Hong Kong border controls “unlikely” to be relaxed before June 30 amid “significant amount” of imported cases, says Lam

Hong Kong border controls “unlikely” to be relaxed before June 30 amid “significant amount” of imported cases, says Lam
FILE PHOTO: Travellers wearing face masks queue at the check-in counters of the Hong Kong International Airport amid the coronavirus disease (COVID-19) pandemic in Hong Kong, China, March 21, 2022. REUTERS/Tyrone Siu

Hong Kong will seemingly keep its current quarantine policy for inbound travelers, as a “significant amount” of daily infections still comes from imported cases, said the city’s outgoing Chief Executive Carrie Lam.

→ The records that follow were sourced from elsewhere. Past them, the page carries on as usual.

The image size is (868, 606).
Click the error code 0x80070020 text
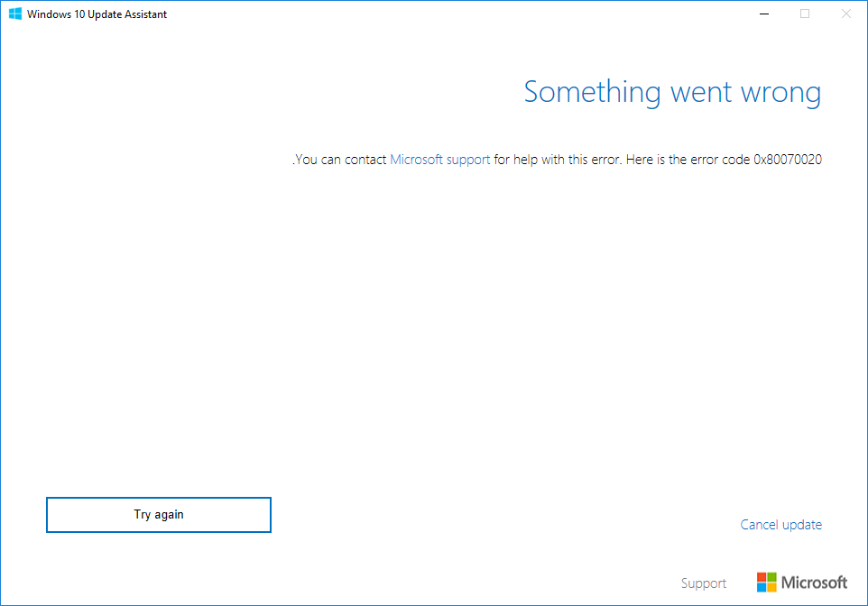[788, 160]
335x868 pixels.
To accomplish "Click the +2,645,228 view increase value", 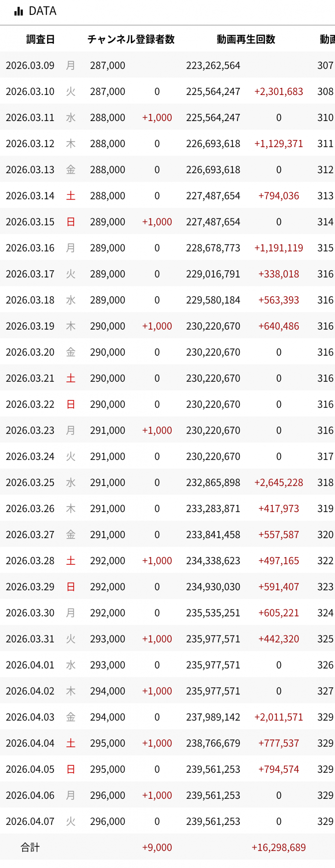I will [x=278, y=482].
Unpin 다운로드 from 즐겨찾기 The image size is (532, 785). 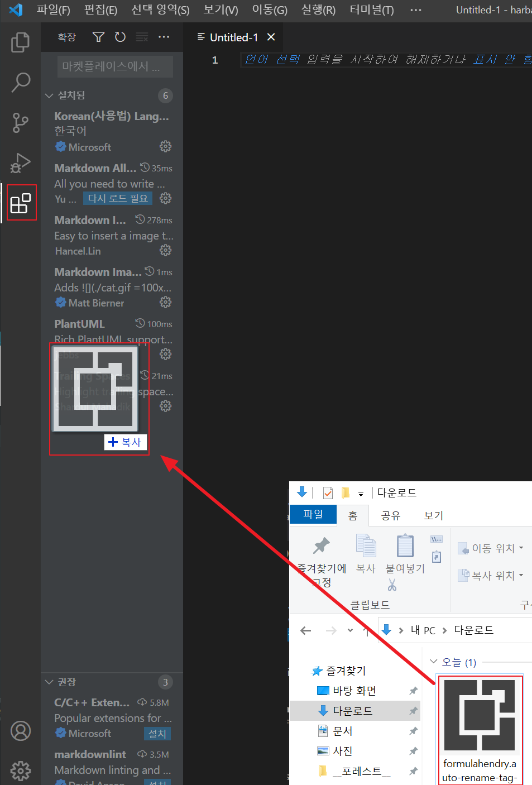413,711
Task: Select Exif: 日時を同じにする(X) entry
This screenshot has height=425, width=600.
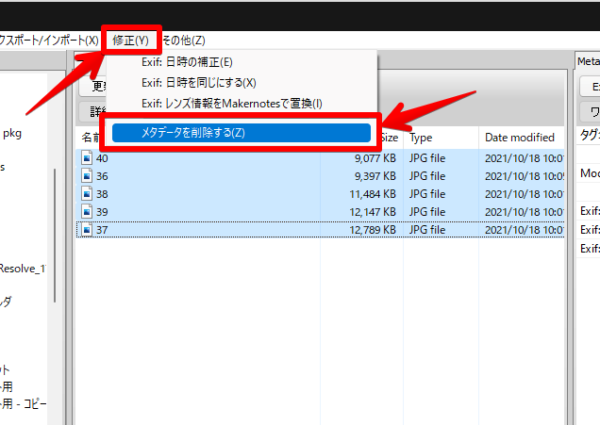Action: tap(198, 82)
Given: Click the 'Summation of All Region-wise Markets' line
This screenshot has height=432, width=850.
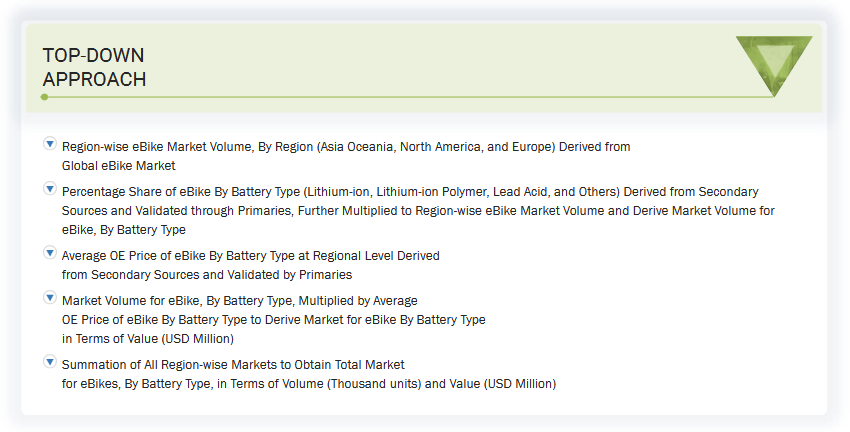Looking at the screenshot, I should point(233,364).
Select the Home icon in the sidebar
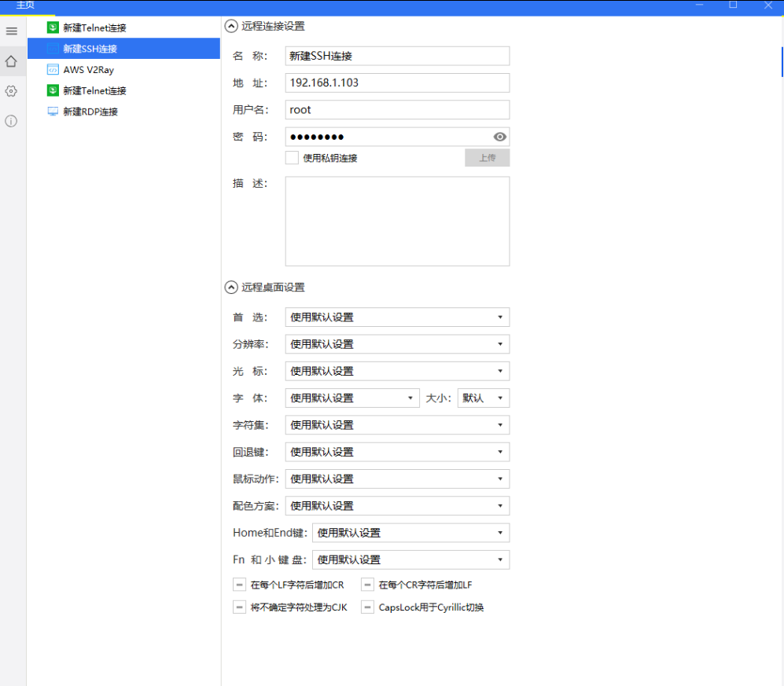784x686 pixels. (x=11, y=61)
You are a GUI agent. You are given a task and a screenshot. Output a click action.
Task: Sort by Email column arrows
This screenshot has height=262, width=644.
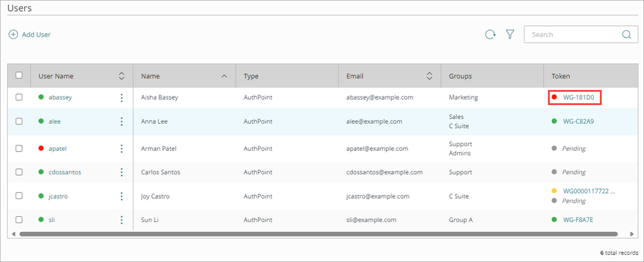click(x=430, y=76)
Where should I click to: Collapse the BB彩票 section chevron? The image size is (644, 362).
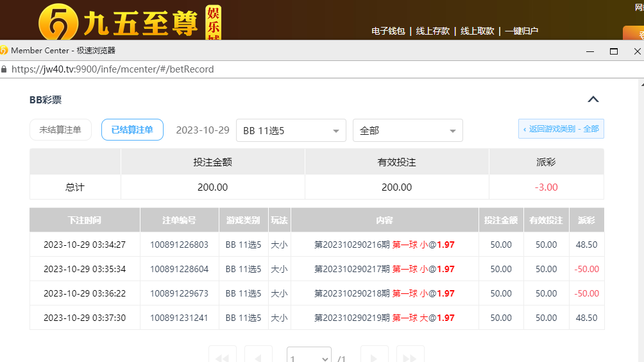pyautogui.click(x=593, y=99)
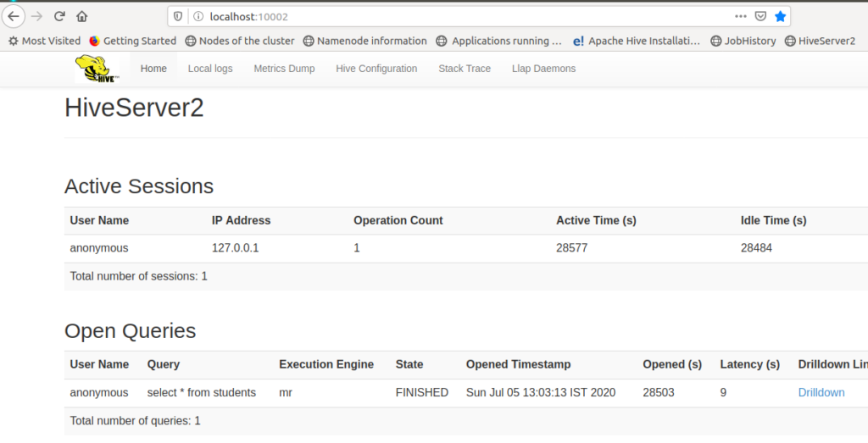Open the page actions three-dots menu

click(741, 16)
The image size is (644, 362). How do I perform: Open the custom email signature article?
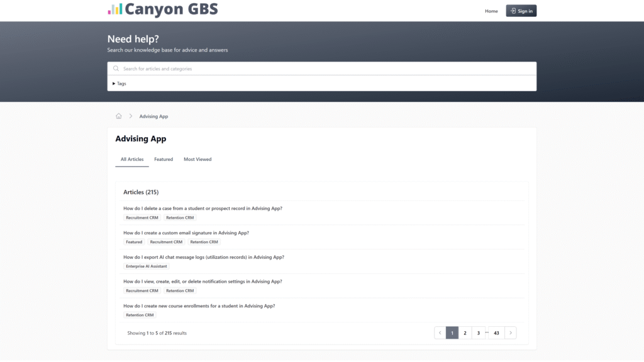click(186, 233)
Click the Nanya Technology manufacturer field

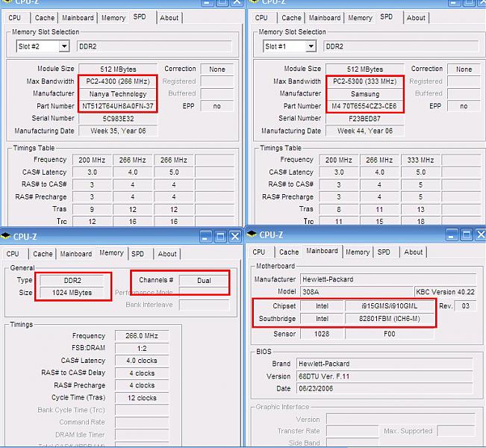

On Tuesday, the financial hub logged 250 COVID cases, including 34 that were imported. This was a slight rebound from the previous day’s low of 190 cases, the fewest reported since February 4. Plus, zero virus-related deaths were reported for four consecutive days. Despite this, seven days of hotel quarantine for inbound travelers will remain in place, at least until July 1, when John Lee officially takes office as the city’s new leader.

Meanwhile, Hong Kong stocks have continued to decline, with growing calls from business communities and airline companies to ease border controls. The Hang Seng Index fell as much as 1.6% on Tuesday. Cathay Pacific dropped by 1.7%.

Key comments:

“It’s very unlikely that during my term there would be more relaxations on the border controls,” said Hong Kong Chief Executive Carrie Lam during a regular press briefing on Tuesday. “In other words, we will still have the hotel quarantine. We will still require vaccination before a passenger can board a plane to Hong Kong and we will still impose the test and hold, whether at the airport or at a hotel, for a PCR test, in order to keep Hong Kong safe.”

“At least, the quarantine period for travellers should be reduced from seven to five days before July 1, to make Hong Kong better align with the rest of the world,” said Hong Kong business tycoon Allen Zeman. “Otherwise, Hong Kong is lagging behind other metropolitan cities which have already opened up to tourism and business sectors.”